Method	Path	Description
POST	/resources/apply?delete=true|false	Apply a NodeConfig payload
POST	/resources/status	Return status of resources in the payload
GET	/basicinfo/version	Build/version metadata
GET	/basicinfo/basicinfo	Node basic information

serve-collection — Collection Manager

Manages resource collections backed by MongoDB. Useful for centralized WireGuard or BGP peer management.

Endpoints:

Method	Path	Description
POST	/collections/wg/	Write WireGuard configs
GET	/collections/wg/	Read WireGuard configs
POST	/collections/bgp/	Write BIRD BGP configs
GET	/collections/bgp/	Read BIRD BGP configs
GET	/basicinfo/version	Build/version metadata
GET	/basicinfo/basicinfo	Node basic information

Query parameters for collection reads:

• includedeleted=true — Include soft-deleted documents
• Node name is extracted from the URL path: /collections/<name>/nodes/<node_name>/...

Installation

Currently only Linux systems are supported.

Build from source:

git clone https://github.com/internetworklab/netapply
cd netapply
go build -o bin/netapply ./cmd/netapply/main.go

Usage

Start the local node agent

./bin/netapply serve-local \
  --bind-unix-socket /var/run/netapply.sock \
  --node mynode \
  --v6-available

Start the collection manager

./bin/netapply serve-collection \
  --bind-unix-socket /var/run/netapply-collection.sock \
  --mongodb-uri "mongodb://localhost:27017" \
  --node mynode

Show version

./bin/netapply version

Apply a resource manifest

curl -X POST \
  --unix-socket /var/run/netapply.sock \
  -H "Content-Type: application/yaml" \
  --data-binary @examples/dummy.yaml \
  "http://localhost/resources/apply"

With soft-deletion enabled (remove unmanaged resources):

curl -X POST \
  --unix-socket /var/run/netapply.sock \
  -H "Content-Type: application/yaml" \
  --data-binary @examples/dummy.yaml \
  "http://localhost/resources/apply?delete=true"

Configuration Format

The top-level payload for /resources/apply is a NodeConfig.
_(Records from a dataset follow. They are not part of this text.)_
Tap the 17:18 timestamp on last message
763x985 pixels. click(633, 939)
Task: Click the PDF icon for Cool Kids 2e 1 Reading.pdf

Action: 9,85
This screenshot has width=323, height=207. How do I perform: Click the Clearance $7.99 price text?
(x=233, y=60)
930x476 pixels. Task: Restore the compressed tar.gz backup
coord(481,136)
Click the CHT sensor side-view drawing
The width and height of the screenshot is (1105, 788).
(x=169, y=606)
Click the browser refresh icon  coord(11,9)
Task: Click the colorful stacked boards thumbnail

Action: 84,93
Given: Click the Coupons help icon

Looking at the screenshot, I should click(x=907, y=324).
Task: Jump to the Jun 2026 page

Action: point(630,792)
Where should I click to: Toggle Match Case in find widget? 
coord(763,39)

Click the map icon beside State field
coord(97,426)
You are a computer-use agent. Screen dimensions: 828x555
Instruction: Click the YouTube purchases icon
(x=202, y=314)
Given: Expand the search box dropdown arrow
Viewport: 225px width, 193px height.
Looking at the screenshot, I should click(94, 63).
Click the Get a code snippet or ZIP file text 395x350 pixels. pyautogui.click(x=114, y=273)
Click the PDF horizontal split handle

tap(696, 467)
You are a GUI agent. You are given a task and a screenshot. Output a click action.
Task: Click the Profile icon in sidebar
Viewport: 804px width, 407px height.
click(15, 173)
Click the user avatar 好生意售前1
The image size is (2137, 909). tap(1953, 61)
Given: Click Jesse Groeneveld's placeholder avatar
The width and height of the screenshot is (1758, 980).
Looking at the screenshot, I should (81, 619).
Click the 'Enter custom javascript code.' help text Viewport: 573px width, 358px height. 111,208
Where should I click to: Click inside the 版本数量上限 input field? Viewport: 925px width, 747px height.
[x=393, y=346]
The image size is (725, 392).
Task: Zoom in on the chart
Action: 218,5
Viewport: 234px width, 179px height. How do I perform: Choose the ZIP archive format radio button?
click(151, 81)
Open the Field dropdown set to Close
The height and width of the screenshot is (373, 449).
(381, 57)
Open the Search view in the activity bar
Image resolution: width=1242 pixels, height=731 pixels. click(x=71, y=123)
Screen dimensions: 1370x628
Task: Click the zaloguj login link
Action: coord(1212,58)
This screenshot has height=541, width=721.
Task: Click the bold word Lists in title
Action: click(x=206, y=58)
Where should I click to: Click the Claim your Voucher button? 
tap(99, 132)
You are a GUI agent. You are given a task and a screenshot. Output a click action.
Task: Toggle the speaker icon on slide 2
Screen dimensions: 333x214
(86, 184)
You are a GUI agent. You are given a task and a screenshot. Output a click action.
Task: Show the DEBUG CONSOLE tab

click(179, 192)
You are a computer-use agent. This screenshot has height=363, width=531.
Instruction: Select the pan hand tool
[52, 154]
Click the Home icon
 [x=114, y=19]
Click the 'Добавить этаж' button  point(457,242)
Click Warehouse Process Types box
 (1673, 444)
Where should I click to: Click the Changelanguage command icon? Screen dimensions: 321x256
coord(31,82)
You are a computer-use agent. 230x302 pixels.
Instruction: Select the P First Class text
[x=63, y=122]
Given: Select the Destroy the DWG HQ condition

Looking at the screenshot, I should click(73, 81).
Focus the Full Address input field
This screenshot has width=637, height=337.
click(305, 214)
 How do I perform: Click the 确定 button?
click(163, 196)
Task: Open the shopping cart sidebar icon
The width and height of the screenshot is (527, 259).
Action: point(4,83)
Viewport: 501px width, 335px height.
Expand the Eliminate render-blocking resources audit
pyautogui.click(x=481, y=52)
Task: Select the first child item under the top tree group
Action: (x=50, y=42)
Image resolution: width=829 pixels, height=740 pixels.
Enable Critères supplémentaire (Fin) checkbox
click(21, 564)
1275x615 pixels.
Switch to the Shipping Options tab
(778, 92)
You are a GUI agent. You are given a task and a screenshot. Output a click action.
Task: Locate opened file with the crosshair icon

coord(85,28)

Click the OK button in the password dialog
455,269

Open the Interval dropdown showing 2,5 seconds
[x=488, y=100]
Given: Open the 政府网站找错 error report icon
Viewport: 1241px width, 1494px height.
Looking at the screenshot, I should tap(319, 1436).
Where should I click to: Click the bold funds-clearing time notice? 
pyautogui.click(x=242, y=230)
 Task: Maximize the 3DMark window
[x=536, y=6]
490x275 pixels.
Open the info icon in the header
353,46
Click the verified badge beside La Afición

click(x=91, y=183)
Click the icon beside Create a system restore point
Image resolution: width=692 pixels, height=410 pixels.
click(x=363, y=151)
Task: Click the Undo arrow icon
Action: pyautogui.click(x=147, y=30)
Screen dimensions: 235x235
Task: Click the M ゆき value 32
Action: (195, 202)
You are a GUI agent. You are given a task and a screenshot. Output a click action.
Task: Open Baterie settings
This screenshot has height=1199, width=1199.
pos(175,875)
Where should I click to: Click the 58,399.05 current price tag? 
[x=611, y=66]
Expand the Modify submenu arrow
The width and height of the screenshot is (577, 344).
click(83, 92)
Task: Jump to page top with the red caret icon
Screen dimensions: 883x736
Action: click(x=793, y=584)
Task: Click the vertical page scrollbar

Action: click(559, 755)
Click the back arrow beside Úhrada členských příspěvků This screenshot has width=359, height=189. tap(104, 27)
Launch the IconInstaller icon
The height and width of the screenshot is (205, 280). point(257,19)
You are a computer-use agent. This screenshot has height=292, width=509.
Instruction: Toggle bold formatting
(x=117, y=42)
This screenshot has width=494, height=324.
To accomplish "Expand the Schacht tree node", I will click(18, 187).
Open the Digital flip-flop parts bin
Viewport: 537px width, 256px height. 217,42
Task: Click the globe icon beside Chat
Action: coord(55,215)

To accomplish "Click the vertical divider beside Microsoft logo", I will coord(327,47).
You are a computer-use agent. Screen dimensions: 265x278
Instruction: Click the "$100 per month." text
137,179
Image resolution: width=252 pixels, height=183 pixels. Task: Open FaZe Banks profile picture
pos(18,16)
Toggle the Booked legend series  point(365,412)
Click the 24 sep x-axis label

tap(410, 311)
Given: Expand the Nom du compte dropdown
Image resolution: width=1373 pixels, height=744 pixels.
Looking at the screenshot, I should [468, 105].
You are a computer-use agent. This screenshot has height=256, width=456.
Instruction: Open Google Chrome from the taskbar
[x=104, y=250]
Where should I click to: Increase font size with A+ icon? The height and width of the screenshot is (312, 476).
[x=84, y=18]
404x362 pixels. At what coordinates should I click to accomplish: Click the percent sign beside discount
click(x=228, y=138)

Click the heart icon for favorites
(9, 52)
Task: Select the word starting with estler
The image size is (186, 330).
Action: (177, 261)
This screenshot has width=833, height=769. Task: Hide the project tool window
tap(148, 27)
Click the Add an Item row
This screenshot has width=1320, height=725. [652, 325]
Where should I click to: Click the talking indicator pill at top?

It contains a single resources block:

resources:
  dummy:
    containers: []
    dummies:
      - name: dummy0
        addresses:
          - cidr: "10.0.0.1/24"
  wireguard:
    containers: []
    wireguard_configs:
      - name: wg0
        privatekey: "..."
        listen_port: 51820
        peers:
          - publickey: "..."
            endpoint: "peer.example.com:51820"
            allowedips:
              - "0.0.0.0/0"
        addresses:
          - cidr: "192.168.1.1/24"

Common fields

Most interface resources share these fields:

Field	Type	Description
name	string	Interface name
container	object	Target netns (see below)
addresses	list	IP addresses (cidr, local, peer)
vrf	string	Attach interface to a VRF
mtu	int	MTU
deleted	bool	Soft-delete flag

Container / Netns Selection

The container object selects the target network namespace:

container:
  docker: frr          # Docker container name
  podman: frr          # Podman container name
  netns_path: /run/netns/ns1   # Direct netns path
  host_netns: true     # Host namespace (dangerous)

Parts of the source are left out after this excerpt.